Azure HBv3 virtual machines for HPC, now up to 80 percent faster with AMD Milan-X CPUs

Preview live today, available globally soon

We are announcing that a preview is now live for Azure HBv3 virtual machines enhanced by 3rd Gen AMD EPYC™ processors with AMD 3D V-cache, codenamed “Milan-X”. These processors significantly improve the performance, scaling efficiency, and cost-effectiveness of a variety of memory performance-bound workloads such as CFD, explicit finite element analysis, computational geoscience, weather simulation, and silicon design RTL workflows.

Compared to the current HBv3-series with 3rd Gen AMD EPYC processors, already the highest performance VM for HPC workloads on the public cloud, customers will experience up to:

  • 80 percent higher performance for CFD
  • 60 percent higher performance for EDA RTL
  • 50 percent higher performance for explicit FEA
  • 19 percent higher performance for weather simulation

In addition, all HBv3-series VMs globally will soon be upgraded with Milan-X processors. This upgrade will be provided at no additional cost beyond existing pricing for HBv3-series VMs, and with no changes required of customer workloads. No other changes are being made to the HBv3-series VM sizes customers already know and rely on for their critical research and business workloads. For more information on the Azure HBv3-series, please see the official documentation.

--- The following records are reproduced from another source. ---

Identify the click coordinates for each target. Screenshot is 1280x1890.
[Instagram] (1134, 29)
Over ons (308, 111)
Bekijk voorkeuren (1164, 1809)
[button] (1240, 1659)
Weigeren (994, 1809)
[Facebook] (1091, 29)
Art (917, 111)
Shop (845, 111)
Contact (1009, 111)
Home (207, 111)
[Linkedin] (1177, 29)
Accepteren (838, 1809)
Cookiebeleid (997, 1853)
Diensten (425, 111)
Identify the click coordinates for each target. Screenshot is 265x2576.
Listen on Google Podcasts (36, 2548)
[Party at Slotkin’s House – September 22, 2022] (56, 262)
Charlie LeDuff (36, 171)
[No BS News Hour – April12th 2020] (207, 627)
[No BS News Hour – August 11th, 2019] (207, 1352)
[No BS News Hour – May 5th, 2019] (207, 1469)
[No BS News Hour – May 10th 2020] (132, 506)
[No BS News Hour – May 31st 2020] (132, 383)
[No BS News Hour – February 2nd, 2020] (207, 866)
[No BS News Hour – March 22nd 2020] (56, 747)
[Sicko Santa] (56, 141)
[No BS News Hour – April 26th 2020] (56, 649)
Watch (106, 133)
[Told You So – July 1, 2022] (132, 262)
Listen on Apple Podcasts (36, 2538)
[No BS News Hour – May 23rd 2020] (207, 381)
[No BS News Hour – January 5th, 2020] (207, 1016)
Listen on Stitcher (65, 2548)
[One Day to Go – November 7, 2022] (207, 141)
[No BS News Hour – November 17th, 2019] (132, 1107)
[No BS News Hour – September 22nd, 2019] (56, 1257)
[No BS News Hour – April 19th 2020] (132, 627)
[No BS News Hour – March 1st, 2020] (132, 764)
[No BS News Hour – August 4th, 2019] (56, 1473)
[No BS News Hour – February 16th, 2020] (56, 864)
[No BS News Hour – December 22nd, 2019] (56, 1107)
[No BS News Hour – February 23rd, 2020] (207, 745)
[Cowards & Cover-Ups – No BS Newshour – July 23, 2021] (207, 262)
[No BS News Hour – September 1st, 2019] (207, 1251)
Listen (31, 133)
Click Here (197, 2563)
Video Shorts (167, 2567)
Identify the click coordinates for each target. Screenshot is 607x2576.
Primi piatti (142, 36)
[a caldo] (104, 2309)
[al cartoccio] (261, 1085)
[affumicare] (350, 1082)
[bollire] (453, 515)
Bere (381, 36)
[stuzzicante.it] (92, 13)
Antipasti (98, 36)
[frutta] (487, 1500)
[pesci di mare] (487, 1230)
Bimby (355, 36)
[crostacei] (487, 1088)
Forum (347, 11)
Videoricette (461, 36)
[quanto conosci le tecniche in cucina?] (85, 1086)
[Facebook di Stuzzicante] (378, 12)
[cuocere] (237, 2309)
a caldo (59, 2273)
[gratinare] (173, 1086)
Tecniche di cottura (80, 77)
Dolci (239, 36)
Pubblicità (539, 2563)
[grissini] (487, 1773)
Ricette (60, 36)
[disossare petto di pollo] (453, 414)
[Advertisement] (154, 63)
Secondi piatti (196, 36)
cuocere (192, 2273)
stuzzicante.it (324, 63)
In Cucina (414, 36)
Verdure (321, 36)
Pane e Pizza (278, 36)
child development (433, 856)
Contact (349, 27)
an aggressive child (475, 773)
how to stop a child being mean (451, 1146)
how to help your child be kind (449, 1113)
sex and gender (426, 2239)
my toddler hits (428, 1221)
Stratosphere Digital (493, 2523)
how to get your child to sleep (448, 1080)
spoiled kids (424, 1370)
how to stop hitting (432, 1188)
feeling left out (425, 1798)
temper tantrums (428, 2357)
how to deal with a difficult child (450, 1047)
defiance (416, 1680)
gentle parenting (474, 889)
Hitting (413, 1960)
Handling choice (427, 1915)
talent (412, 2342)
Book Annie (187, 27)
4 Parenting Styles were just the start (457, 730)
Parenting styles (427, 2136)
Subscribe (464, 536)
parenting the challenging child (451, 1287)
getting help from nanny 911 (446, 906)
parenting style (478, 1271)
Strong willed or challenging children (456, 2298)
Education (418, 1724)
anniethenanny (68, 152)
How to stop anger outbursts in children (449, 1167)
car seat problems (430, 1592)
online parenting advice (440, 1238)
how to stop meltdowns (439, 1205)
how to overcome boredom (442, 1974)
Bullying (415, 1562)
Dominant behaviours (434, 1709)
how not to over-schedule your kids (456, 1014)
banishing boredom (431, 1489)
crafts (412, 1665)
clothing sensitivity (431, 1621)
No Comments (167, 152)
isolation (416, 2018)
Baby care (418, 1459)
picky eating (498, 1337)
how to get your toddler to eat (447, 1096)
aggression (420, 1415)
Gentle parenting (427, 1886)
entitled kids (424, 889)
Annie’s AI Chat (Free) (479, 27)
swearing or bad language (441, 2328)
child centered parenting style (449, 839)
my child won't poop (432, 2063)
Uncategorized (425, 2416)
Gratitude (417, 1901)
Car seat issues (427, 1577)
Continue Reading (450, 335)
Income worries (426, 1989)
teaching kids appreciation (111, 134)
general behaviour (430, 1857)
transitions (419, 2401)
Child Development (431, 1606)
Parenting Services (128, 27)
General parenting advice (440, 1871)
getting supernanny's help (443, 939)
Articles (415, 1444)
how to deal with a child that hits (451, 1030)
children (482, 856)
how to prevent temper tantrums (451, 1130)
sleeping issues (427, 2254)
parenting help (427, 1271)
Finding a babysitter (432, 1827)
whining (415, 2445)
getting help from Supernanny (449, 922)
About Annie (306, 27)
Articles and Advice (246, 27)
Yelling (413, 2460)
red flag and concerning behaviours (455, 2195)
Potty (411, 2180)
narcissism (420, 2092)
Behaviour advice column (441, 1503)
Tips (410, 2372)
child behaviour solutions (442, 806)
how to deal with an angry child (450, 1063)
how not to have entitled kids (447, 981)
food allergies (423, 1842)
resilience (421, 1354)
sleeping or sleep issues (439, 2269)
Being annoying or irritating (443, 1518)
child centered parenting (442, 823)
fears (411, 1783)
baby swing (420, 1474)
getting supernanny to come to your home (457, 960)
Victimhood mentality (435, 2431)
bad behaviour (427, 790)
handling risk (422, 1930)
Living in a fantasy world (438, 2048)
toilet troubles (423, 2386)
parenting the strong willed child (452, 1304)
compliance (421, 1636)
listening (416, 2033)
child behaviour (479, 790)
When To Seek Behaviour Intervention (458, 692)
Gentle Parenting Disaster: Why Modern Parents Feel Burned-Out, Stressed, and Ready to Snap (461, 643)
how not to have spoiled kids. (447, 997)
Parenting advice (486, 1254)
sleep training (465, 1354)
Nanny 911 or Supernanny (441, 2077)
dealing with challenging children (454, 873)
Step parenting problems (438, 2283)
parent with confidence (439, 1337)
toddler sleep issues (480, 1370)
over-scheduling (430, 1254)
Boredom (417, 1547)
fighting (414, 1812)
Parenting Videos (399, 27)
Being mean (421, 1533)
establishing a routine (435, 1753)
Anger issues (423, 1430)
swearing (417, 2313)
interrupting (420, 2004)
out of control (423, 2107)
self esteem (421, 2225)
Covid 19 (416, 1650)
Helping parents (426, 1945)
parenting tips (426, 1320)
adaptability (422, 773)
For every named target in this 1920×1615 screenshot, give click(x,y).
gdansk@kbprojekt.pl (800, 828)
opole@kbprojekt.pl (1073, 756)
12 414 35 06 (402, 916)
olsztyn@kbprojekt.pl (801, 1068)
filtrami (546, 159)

Turbocharging memory performance-bound HPC workloads

Many HPC workloads are driven foremost by memory performance. For some, such as computational fluid dynamics, performance is directly driven by memory bandwidth. For others, such as RTL simulation that is the workhorse application for silicon design firms, this means memory latency. The forthcoming upgrade to HBv3-series VMs will address both needs by growing L3 cache memory to an unprecedented 1.5 gigabytes per virtual machine. This is three times larger than what is found in the standard 3rd Gen EPYC processors currently in HBv3-series VMs, and more than 25 times larger than the total L3 cache found in most HPC servers in customer datacenters today.

For memory bandwidth-bound workloads to run at an appropriate scale, the net effect of the larger L3 cache is an up to 1.8x increase in effective memory bandwidth. This means an HBv3 VM that today offers 350 GB/s (as measured by STREAM-TRIAD) will soon perform more like a VM with greater than 600 GB/s of memory bandwidth.

For memory latency-bound workloads, the net effect of the larger L3 cache in Milan-X processors is an up to 50 percent increase in cache hit rate and an overall cache latency range (latency from one core to nearest and farthest neighbor cores) that is, conversely, 50 percent lower than standard 3rd Gen EPYC processors.

Below is a sample of at-scale performance results with Azure HBv3 VMs enhanced with Milan-X processors as compared to the existing HBv3 series with standard 3rd Gen EPYC processors. Tests were conducted across a range of MPI scale scenarios, from 2 to 64 VMs (240 to 7,680 CPU cores).

An image of Relative HPC Performance showcasing a bar chart where benchmarks were taken with WRF v. 4.15, OpenFOAM v. 1912, and Ansys Fluent 2021 R1

Figure 1: Benchmarks were taken with WRF v. 4.15, OpenFOAM v. 1912, and Ansys Fluent 2021 R1

Learn additional information about performance and scalability.

The more you scale, the less you pay … no, really

Azure’s use of NVIDIA Quantum InfiniBand Networking from our partners at NVIDIA already enables customers to scale MPI workloads to supercomputer heights. Milan-X processors in HBv3-series VMs raise the bar yet again by delivering above linear scaling efficiency across a range of MPI workloads and models. This means customers actually save on Azure compute costs as a result of realizing dramatically faster time-to-solution. Below is an example of this capability in action with Ansys Fluent and the canonical F1_racerar_140m simulation. HBv3 VMs with Milan-X processors deliver nearly 200 percent scaling efficiency by yielding 127 times higher performance for only 64 VMs worth of compute.

An image of line chart with an upward trend showing the measured scaling efficiency from 1 to 64 VMs using ANSYS Fluent 2021 R1

Figure 2: Measured scaling efficiency from 1 to 64 VMs using ANSYS Fluent 2021 R1

Learn additional information about performance and scalability across a range of applications, models, and configurations.

Continuous improvement for Azure HPC customers

Microsoft and AMD share a vision for a new era of high-performance computing in the cloud: one defined by continuous improvements to the critical research and business workloads that matter most to our customers. Azure has partnered with AMD to make this vision a reality by raising the bar on the performance, scalability, and value we deliver with every release of Azure HB-series virtual machines.

Azure HPC performance 2019 through 2021

Figure 3: Azure HPC performance 2019 through 2021

We look forward to bringing Milan-X processors to all Azure HPC customers soon in the HBv3-series of virtual machines and look forward to seeing everyone in the preview.